While testing this background task I've been spamming the pager of my website to see what would happen if these files we're getting queued up to get resized by ImageSharp. No issue there, the problem though is that the request gets cancelled and therefore it leaves a 0 byte file there on the drive.

https://github.com/OrchardCMS/OrchardCore/blob/44d034e0a4c16464748d8461ca9bcc9d307b6ede/src/OrchardCore/OrchardCore.Media.Core/DefaultMediaFileStoreCacheFileProvider.cs#L59-L89

It's an annoying issue that fills up my logs. So, having fun debugging this today 😉

And one thing I've noticed which would have made my life easier is to be able to purge the is-cache folder from ImageSharp without getting locked files. I made it work without throwing any log today, though it will log issues when I'm trying to remove a folder that just got a file added in while waiting on lock to release.
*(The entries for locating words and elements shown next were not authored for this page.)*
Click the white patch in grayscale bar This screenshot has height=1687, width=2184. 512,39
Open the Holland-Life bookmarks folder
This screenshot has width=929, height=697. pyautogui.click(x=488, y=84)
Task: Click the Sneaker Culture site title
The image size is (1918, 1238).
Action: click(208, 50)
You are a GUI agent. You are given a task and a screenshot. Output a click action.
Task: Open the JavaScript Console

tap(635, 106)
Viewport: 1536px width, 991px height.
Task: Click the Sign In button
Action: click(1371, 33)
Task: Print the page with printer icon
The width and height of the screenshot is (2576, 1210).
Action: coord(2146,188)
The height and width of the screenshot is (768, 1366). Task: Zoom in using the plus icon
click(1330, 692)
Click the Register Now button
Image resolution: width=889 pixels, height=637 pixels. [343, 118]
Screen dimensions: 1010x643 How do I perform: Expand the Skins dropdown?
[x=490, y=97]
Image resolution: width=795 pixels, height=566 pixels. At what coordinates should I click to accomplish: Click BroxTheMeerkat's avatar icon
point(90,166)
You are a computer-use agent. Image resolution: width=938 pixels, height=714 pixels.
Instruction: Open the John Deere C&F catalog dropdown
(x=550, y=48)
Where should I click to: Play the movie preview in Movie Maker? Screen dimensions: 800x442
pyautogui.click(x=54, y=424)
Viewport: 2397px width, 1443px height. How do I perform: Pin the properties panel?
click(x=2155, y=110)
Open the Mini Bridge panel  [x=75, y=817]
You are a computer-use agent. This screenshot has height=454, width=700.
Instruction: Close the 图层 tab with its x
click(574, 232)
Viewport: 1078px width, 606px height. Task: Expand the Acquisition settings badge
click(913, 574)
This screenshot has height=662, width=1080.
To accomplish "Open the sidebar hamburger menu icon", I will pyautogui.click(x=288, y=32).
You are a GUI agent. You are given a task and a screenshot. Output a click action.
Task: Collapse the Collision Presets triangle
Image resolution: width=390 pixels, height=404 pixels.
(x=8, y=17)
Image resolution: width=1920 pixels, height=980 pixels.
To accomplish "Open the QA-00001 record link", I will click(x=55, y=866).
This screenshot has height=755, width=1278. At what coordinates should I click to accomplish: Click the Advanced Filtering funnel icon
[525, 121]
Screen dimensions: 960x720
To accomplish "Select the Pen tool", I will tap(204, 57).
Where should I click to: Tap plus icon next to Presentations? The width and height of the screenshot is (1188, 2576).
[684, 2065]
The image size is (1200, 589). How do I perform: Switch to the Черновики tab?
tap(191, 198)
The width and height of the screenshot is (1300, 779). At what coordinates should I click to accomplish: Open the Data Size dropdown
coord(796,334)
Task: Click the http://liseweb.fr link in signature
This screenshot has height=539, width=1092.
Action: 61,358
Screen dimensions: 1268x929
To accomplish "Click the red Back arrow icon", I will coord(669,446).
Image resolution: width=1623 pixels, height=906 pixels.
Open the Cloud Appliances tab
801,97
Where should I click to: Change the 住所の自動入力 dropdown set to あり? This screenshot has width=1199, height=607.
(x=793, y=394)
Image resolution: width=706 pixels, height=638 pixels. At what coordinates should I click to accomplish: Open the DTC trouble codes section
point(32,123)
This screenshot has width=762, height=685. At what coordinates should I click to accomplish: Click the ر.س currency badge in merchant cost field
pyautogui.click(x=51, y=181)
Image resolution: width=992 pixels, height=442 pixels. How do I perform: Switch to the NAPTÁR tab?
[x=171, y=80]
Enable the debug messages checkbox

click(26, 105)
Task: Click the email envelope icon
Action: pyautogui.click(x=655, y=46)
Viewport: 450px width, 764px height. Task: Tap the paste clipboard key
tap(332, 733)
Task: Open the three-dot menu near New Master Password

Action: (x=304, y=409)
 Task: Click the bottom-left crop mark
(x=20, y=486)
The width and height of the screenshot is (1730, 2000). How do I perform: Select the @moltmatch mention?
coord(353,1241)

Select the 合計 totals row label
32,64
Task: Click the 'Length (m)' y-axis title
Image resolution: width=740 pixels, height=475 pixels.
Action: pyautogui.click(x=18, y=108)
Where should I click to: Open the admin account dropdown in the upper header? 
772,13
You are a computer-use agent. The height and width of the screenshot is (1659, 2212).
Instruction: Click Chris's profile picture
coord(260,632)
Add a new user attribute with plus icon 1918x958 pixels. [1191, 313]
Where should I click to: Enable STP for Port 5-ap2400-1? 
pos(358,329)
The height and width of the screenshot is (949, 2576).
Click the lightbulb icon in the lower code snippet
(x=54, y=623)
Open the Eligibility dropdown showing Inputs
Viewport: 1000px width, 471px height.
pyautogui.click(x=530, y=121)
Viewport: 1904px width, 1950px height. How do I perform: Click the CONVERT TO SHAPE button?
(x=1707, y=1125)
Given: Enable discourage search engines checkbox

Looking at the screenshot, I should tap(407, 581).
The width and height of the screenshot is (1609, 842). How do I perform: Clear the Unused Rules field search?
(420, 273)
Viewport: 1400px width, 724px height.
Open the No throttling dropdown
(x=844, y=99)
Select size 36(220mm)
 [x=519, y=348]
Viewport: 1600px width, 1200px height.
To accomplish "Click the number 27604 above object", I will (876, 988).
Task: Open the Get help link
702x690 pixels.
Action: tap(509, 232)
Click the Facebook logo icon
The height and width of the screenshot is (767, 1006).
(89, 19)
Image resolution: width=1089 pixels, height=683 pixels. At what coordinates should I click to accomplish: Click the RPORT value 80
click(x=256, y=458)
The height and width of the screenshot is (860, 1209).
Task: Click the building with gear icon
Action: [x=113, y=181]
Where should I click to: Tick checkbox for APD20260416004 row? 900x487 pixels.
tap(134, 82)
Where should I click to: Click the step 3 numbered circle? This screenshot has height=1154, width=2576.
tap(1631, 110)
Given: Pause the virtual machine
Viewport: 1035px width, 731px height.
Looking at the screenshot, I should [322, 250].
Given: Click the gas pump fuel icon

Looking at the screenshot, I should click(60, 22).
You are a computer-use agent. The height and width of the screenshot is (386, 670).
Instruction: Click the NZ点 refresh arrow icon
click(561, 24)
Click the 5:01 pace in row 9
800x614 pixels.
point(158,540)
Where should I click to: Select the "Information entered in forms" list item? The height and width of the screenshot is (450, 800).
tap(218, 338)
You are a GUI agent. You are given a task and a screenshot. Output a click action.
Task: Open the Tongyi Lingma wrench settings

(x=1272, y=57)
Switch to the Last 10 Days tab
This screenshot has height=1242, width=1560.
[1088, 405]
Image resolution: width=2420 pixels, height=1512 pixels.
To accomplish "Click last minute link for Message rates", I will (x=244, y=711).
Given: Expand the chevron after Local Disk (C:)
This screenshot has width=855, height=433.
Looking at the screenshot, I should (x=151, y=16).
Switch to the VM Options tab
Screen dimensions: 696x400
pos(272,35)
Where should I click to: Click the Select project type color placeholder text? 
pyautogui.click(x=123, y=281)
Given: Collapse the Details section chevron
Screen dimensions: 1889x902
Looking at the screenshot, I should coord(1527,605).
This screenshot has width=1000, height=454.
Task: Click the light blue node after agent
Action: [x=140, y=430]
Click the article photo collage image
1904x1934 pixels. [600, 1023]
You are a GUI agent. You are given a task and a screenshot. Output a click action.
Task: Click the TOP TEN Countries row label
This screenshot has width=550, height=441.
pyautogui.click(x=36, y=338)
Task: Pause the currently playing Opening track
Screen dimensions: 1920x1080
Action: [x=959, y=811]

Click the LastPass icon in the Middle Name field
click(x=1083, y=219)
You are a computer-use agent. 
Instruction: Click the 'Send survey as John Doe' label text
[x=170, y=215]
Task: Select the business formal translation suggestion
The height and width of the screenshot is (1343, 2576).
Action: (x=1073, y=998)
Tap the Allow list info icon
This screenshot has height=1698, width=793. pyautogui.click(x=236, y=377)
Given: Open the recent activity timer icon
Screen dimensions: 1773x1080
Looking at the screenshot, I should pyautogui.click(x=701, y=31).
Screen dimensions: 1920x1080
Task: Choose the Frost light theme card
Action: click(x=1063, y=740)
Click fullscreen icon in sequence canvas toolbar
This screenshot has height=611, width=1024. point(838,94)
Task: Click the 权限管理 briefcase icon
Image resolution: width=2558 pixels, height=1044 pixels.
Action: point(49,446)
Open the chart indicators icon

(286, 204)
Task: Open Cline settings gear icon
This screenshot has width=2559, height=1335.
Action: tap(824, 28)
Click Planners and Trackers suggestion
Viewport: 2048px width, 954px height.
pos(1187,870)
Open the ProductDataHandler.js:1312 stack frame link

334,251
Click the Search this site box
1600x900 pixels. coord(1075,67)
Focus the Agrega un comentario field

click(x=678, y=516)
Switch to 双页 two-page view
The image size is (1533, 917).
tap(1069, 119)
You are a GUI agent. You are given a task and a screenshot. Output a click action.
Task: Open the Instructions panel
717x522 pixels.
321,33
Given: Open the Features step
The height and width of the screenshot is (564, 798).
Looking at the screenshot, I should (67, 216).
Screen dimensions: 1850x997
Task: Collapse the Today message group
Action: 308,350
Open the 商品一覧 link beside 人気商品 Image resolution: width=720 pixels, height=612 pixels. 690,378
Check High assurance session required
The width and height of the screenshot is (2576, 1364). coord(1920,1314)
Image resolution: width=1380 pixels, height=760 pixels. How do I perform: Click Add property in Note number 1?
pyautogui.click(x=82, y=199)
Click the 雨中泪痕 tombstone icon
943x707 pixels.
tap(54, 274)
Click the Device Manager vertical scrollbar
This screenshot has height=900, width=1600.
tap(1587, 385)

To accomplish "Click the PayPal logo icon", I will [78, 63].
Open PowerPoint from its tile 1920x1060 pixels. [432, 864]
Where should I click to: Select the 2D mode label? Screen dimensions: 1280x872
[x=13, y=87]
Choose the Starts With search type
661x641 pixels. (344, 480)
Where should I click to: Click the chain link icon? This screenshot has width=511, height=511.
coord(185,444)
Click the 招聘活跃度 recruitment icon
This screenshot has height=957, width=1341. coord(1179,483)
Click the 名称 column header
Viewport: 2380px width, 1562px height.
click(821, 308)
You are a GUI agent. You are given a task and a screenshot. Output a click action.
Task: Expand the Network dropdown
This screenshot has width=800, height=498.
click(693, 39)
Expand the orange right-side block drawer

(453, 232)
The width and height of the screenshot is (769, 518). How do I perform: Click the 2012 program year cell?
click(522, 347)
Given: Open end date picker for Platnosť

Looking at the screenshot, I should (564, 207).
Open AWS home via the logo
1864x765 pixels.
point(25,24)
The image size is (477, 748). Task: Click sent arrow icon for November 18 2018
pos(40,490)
So, purging the cache from the ImageSharp API would have been easier. Maybe not for Jim but for me :wink:

Skrypt commented 3 years ago

Rethinking about the stackoverflow I got yesterday. It did happen again today. But it was happening when I got the issue from the previous post leaving me to think these Azure Blob Storage requests that gets cancelled queues up and then made the stackoverflow happen. But, I'm not sure yet. I think the stackoverflow is a collateral. Maybe an issue with the Azure Blob Storage client like Dean said yesterday (leaving notes to myself).

Piedone commented 5 months ago

Since you say this may be an issue with the client library, what we kept up-to-date since then, perhaps this is fixed now? Do you still experience this?

github-actions[bot] commented 4 months ago

It seems that this issue didn't really move for quite a while despite us asking the author for further feedback. Is this something you'd like to revisit any time soon or should we close? Please reply.

github-actions[bot] commented 4 months ago

Closing this issue because it didn't receive further feedback from the author for very long. If you think this is still relevant, feel free to reopen it with the requested details.